### What the task requires:
Across the records that follow, give the number of lines containing the word "computer" and nothing else.

### Data listing:
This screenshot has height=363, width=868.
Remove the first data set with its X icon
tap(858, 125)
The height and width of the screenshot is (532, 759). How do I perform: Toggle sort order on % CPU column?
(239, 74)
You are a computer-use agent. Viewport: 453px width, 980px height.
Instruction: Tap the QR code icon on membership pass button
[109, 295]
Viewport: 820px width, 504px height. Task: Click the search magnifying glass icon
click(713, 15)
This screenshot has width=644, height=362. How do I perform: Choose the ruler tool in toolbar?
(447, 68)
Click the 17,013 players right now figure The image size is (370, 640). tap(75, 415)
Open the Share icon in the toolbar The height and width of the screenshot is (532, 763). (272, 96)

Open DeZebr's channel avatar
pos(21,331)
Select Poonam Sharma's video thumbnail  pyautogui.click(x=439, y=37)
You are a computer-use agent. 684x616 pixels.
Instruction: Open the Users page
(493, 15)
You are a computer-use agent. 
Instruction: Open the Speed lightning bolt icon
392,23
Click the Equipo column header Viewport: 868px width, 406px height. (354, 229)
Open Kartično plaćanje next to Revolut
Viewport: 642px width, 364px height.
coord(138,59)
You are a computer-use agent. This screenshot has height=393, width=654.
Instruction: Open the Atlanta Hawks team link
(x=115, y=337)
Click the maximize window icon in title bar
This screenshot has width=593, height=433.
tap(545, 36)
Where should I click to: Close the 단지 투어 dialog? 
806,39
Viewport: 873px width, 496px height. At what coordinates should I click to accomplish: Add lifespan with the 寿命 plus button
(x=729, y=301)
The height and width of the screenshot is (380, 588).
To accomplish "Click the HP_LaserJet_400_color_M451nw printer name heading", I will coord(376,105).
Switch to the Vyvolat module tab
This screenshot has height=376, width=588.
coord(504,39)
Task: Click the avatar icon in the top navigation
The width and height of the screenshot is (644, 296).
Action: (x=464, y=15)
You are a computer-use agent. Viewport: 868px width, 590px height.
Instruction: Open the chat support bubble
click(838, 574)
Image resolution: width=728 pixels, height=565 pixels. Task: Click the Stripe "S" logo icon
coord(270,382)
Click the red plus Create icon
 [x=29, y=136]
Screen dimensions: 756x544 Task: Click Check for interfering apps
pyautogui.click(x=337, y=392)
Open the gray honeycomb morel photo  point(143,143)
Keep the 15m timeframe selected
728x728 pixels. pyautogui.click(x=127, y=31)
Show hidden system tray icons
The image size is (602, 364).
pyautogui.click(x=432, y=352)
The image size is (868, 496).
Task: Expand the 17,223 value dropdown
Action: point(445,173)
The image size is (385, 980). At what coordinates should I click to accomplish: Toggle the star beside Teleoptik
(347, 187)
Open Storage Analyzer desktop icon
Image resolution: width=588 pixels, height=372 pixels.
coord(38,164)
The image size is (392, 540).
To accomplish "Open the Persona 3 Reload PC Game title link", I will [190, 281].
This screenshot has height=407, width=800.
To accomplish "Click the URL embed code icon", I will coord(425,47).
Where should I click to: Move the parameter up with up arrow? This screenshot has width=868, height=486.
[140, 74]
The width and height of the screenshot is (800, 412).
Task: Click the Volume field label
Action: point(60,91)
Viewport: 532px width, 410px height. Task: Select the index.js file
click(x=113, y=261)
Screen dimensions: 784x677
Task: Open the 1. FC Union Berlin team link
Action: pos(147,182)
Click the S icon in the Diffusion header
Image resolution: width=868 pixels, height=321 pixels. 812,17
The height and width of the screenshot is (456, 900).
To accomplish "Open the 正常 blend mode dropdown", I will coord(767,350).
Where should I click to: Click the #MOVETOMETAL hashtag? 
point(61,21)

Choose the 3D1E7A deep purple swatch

### Expected answer:
5